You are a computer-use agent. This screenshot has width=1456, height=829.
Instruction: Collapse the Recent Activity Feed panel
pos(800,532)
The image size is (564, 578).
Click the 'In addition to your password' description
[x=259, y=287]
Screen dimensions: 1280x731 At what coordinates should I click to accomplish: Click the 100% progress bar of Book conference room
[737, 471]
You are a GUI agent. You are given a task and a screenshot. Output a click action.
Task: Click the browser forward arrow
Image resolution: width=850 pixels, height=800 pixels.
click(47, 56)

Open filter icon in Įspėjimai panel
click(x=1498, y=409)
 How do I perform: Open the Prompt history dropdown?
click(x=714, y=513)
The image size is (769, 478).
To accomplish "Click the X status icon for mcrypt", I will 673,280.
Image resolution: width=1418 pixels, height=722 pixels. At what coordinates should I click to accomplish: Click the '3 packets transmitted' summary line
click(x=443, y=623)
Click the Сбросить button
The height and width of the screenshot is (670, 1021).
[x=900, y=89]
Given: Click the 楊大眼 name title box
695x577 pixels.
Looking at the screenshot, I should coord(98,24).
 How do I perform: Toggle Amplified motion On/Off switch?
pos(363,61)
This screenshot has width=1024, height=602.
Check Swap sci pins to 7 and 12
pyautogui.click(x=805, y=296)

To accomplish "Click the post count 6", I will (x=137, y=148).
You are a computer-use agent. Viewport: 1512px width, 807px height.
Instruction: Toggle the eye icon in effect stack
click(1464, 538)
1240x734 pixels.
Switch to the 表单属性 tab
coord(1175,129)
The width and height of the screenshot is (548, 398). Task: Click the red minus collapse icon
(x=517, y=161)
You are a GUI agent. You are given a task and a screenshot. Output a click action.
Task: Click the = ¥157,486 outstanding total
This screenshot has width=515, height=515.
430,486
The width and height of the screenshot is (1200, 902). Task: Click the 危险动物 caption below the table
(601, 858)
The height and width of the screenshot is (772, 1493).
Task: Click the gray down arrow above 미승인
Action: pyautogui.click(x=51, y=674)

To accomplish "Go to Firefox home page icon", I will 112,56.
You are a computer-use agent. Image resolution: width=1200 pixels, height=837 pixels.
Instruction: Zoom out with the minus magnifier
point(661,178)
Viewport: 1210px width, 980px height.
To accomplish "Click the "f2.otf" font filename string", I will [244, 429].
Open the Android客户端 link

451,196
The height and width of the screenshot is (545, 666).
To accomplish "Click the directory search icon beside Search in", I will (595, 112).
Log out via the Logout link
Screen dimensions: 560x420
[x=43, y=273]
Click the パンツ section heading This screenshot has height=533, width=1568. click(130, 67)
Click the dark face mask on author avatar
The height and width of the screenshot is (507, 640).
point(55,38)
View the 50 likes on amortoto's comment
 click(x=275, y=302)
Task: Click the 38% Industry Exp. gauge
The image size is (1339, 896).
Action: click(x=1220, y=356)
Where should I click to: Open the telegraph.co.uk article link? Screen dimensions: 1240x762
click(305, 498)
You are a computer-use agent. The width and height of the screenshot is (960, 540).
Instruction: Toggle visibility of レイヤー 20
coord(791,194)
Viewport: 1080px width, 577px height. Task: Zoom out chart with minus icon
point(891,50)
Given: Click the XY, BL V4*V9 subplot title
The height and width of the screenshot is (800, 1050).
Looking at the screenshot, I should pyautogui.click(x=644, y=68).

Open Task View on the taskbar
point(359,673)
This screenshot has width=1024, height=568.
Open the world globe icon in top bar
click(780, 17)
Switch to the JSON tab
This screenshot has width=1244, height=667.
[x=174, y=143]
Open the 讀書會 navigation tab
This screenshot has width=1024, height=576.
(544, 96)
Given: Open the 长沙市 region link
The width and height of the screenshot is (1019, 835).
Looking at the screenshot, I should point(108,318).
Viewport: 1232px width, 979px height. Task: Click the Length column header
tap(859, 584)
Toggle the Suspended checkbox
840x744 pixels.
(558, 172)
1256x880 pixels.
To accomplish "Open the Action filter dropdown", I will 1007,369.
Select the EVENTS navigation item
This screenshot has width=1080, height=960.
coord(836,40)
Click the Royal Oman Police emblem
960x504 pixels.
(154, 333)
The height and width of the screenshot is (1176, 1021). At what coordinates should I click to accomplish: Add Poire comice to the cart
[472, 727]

__WHAT IS REQUIRED__
Write only the number of lines in the listing that include "title".

__WRITTEN REPLY__
2